GermEval 2019 Task 1 -- Shared task on hierarchical classification of blurbs

Organized by Raly - Current server time: June 19, 2019, 8:46 p.m. UTC

Previous

Evaluation Validation Set
Feb. 1, 2019, midnight UTC

Current

Evaluation Test Set
June 1, 2019, 11:59 p.m. UTC

Next

Post Evaluation
July 15, 2019, midnight UTC

Shared Task on Hierarchical Classification of Blurbs

Hierarchical multi-label classification (HMC) of Blurbs is the task of classifying multiple labels for a short descriptive text, where each label is part of an underlying hierarchy of categories. The increasing amount of available digital documents and the need for more and finer grained categories calls for a new, more robust and sophisticated text classification methods. Large datasets often incorporate a hierarchy for which can be used to categorize information of documents on different levels of specificity.
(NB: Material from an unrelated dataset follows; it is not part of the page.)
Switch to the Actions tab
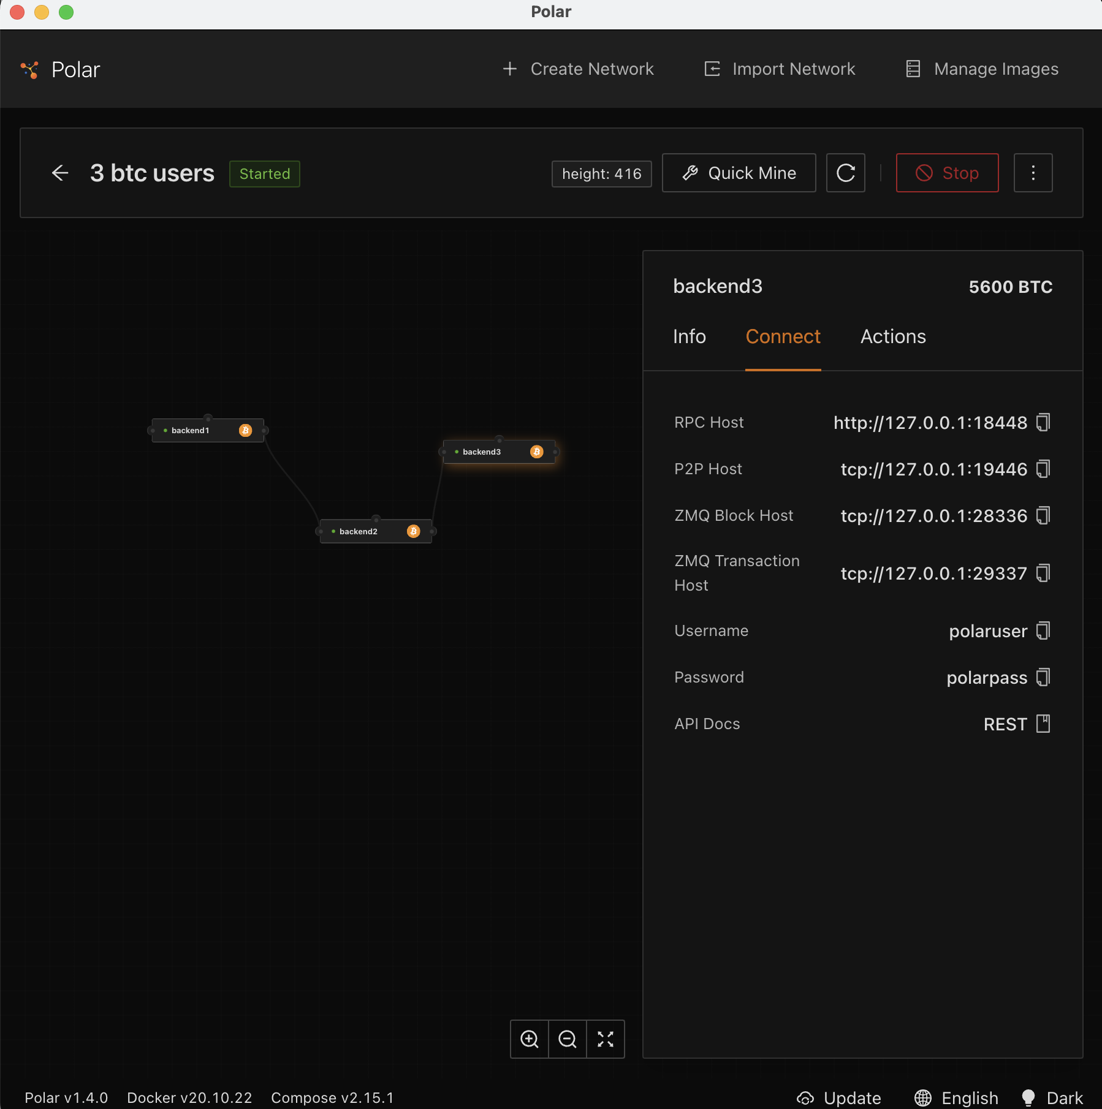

The traditional multi-class text classifcation approach is thoroughly researched, however, with the increase of available data and the necessity of more specific hierarchies and since traditional approaches fail to generalize adequately, the need for more robust and sophisticated classification methods increases.

With this task we aim to foster research within this context. This task is focusing on classifying German books into their respective hierarchically structured writing genres using short advertisement texts (Blurbs) and further meta information such as author, page number, release date, etc.

GermEval is a series of shared task evaluation campaigns that focus on Natural Language Processing for the German language. The workshop of this shared task will be held in conjunction with the Conference on Natural Language Processing KONVENS 2019 in Erlangen/Nürnberg.

Submission rules

 System submissions are done in teams. There is no restriction on the number of people in a team. However, keep into consideration that a participant is allowed to be in multiple teams, so splitting up into teams with overlapping members is a possibility. Every participating team is allowed to submit 3 different systems to the competition. For submission in the final evaluation phase, it is necessary for every team to name their submission (.zip and the actual submission .txt file) in the form "[Teamname]__[Systemname]" (note the two underscores!). E.g. your submission could look like

Funtastic4__SVM_NAIVEBAYES_ensemble1.zip
   |
   +-- Funtastic4__SVM_NAIVEBAYES_ensemble1.txt

We also ask you to put exactly this name into the description before submitting your system. This identification method is needed to correctly associate each submitted system with its description paper. Thus, please make sure to write the name exactly as it will appear in your description paper (i.e. case sensitive). If your submission does not follow these rules it might not be evaluated. The evaluation script has been adopted for a formality check.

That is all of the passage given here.